**** Records supplied
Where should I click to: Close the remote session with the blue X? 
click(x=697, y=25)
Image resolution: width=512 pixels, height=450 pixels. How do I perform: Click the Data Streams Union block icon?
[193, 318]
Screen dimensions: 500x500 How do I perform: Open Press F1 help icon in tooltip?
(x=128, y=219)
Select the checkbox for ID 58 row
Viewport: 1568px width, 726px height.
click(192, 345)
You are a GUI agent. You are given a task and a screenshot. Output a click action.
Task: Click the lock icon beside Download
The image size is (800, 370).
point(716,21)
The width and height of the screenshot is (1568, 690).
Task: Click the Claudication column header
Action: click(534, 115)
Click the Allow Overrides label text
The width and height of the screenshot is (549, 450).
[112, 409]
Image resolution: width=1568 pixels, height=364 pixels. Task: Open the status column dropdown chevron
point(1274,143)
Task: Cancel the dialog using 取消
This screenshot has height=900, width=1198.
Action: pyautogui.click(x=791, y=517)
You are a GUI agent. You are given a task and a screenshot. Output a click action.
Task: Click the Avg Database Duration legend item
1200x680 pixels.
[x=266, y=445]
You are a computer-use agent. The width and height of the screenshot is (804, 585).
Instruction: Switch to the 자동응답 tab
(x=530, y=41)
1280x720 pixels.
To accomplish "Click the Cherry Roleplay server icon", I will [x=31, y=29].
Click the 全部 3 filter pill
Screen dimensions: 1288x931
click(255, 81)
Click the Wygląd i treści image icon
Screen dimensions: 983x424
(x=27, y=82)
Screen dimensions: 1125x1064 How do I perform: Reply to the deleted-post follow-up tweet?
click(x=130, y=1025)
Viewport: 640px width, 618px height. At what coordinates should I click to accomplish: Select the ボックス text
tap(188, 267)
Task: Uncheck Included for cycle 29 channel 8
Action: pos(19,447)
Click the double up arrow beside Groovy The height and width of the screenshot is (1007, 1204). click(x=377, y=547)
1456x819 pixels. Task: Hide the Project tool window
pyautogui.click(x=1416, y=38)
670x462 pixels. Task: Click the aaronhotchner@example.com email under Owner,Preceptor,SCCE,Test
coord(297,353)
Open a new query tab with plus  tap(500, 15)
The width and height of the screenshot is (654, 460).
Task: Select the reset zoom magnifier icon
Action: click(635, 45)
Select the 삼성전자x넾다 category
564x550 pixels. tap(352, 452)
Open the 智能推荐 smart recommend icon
********
» **Directions for this task**: Take the lines above from the one holding "670x462 pixels. Task: Click" to the last and output them exactly.

» **Solution below**:
670x462 pixels. Task: Click the aaronhotchner@example.com email under Owner,Preceptor,SCCE,Test
coord(297,353)
Open a new query tab with plus  tap(500, 15)
The width and height of the screenshot is (654, 460).
Task: Select the reset zoom magnifier icon
Action: click(635, 45)
Select the 삼성전자x넾다 category
564x550 pixels. tap(352, 452)
Open the 智能推荐 smart recommend icon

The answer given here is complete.